The law goes into effect Jan. 1 and is expected to affect some 6.2 million public school students in kindergarten to 12th grade.
“We are grateful to Gov. Brown for his long-standing commitment to ensuring that all California students are able to attend school without discrimination or harassment. By signing AB 1266, he has made that commitment real for transgender students, who will now have the same opportunities to participate and to succeed as other students,” said Shannon Minter, legal director of the National Center for Lesbian Rights (NCLR) and a female-to-male transgendered man.

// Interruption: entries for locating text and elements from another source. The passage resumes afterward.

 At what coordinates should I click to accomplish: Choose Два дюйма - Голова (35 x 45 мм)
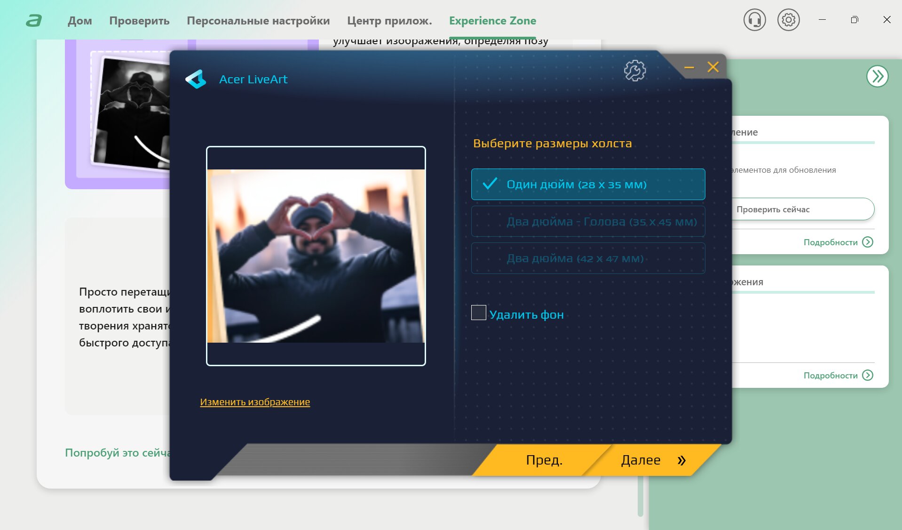click(x=588, y=222)
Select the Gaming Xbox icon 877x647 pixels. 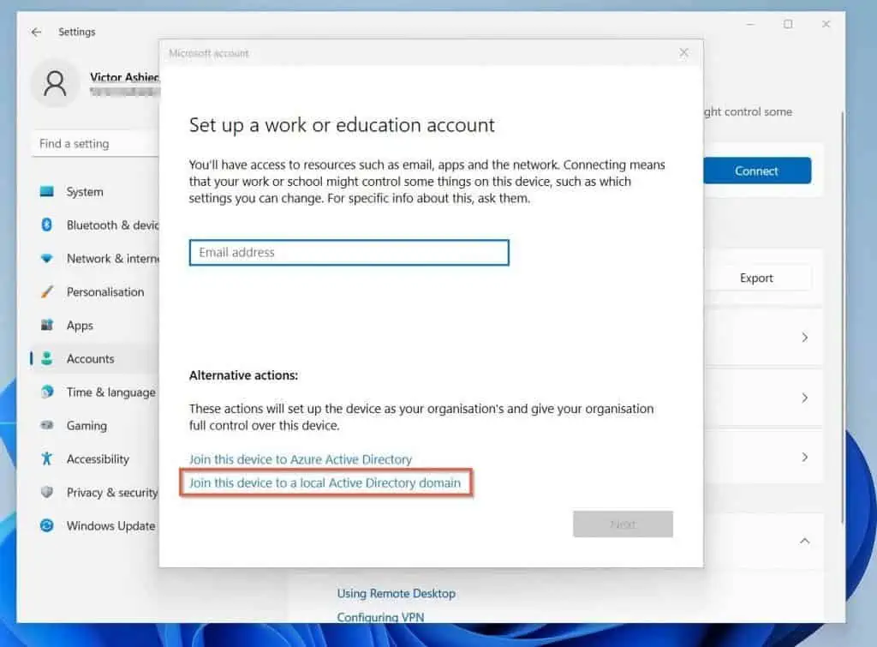48,425
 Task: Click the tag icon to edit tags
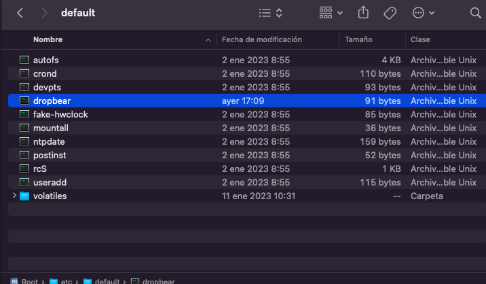click(390, 13)
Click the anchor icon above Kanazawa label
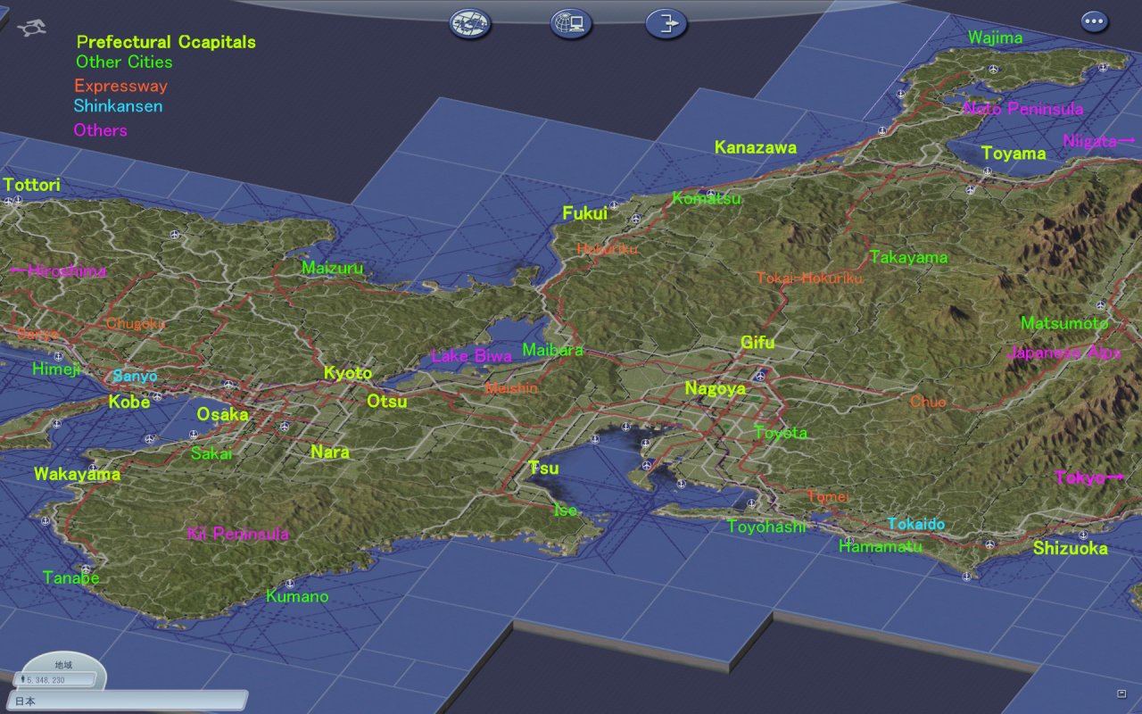Image resolution: width=1142 pixels, height=714 pixels. click(882, 130)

Mr. Brown has “sent a powerful message” to youths “letting them know their state and their government fully support them,” Equality California, Transgender Law Center, the American Civil Liberties of California and the NCLR said in a joint statement.
California laws already prohibit discrimination against transgendered people in areas such as education, and several California school districts were honoring the wishes of transgendered students.
But the School Success and Opportunity Act was needed to ensure that all public school officials cooperate with transgender children in their choices of bathrooms and sex-specific activities, its author said.
Many school districts were not treating transgender students “the same as all other students in the specific areas addressed by this bill,” California Assemblyman Tom Ammiano, a Democrat, said when he introduced AB 1266 with support from the Transgender Law Center and other gay-rights groups.
Under the law, public school students from kindergarten to 12th grade must be “permitted to participate in sex-segregated school programs and activities, including athletic teams and competitions, and use facilities consistent with his or her gender identity, irrespective of the gender listed on the pupil’s records.”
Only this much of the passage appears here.